は、は、と浅い呼吸を繰り返しながら、重い手を首へ伸ばして警告音を解除した。
「響」
名前を呼ばれ、背中に温かさを感じる。
「水飲める?」
振り返ると、響の背をさする壱弥がいた。
ペットボトルを、蓋を開けた状態で差し出している。
それを壱弥の手ごと受け取り、ほぼ飲ませてもらっている状態でボトルを傾けた。
喉元に纏わり付いている嘔吐感が、少し落ち着く。
触れる壱弥の体温と匂いが、熱くて冷たくてどうしようもない毒の回った身体を楽にしてくれる。
初めて会った、あの地下鉄の時のように。
「壱弥……俺、ヒートに……なったと思う。症状が、ちょっと違うんだ……普通と……」
「うん。響、辛かったら喋らなくていいよ」
頷いて、目を瞑る。
「壱弥、……ここにいて」
荒い息の合間に、気づけばそんな言葉がこぼれた。
「うん」
壱弥が響の身体を支えるように、後ろからそっと抱き締めてくれる。
心身から、力が抜けた。
相変わらず鼓動は早く息苦しいし、身体は熱さと悪寒に震えているけれど、胃を刺すような吐き気は治まりつつある。
少しの間、そのままの姿勢で壱弥に抱えられていた。
ヒート中にアルファに身体を預けるなんて、壱弥でないとあり得ない。
壱弥は特別だ。
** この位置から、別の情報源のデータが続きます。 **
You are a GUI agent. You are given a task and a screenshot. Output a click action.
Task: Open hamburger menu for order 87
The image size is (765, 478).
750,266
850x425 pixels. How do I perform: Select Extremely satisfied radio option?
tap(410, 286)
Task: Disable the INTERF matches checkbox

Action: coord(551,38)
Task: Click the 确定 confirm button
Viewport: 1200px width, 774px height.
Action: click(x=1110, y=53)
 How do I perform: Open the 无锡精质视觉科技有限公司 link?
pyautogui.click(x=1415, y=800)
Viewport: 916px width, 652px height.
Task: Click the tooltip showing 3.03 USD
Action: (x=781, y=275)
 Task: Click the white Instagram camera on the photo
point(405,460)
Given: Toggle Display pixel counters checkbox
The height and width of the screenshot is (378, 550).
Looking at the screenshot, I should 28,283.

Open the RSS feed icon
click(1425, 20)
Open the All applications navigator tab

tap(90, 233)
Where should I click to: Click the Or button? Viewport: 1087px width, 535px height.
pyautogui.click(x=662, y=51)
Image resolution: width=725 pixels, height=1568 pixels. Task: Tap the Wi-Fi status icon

壱弥だけは。
だって壱弥は俺の……、
――俺の?違う、壱弥はF・アルファだから、そう、だから、……特別。ずっと、特別だった――
つらつらと、まとまりのない考えが浮かんでは散らばる。
それは一つとして形にならないまま、思考の奥に沈んでいった。
ミネラルウォーターを全て飲み終える頃、トイレを出られるくらいに嘔吐感は消えていた。
「響。部屋行けそうなら、ソファに座った方が楽だよ」
「……うん。……その前に、顔洗いたい」
本当は風呂にも入りたかったけれど、体力的に無理そうだと諦めた。
壱弥に支えてもらいながら、なんとか洗面所で顔を洗い口を濯ぐ。
気分は少しさっぱりとしたけれど、高熱を出した時のような奇妙な浮遊感に襲われ、うまく歩けない。
覚束ない足取りの響を、壱弥が軽々と横抱きにした。
応接スペースではなく、壱弥の使っている生活部屋のベッドに下ろされる。
「着替えて、今日はここで寝ようか」
部屋の中は、壱弥の匂いをより強く感じた。
着替えさせられた部屋着も、寝かされたベッドも、布団も、全て壱弥の匂いがして、響は深く呼吸をする。
攻撃的に身体を支配していた熱や、乱暴に強く打っていた鼓動がゆるやかに凪いでいく。
「……壱弥」
続く言葉もないのに、口からはただその名前が漏れ出た。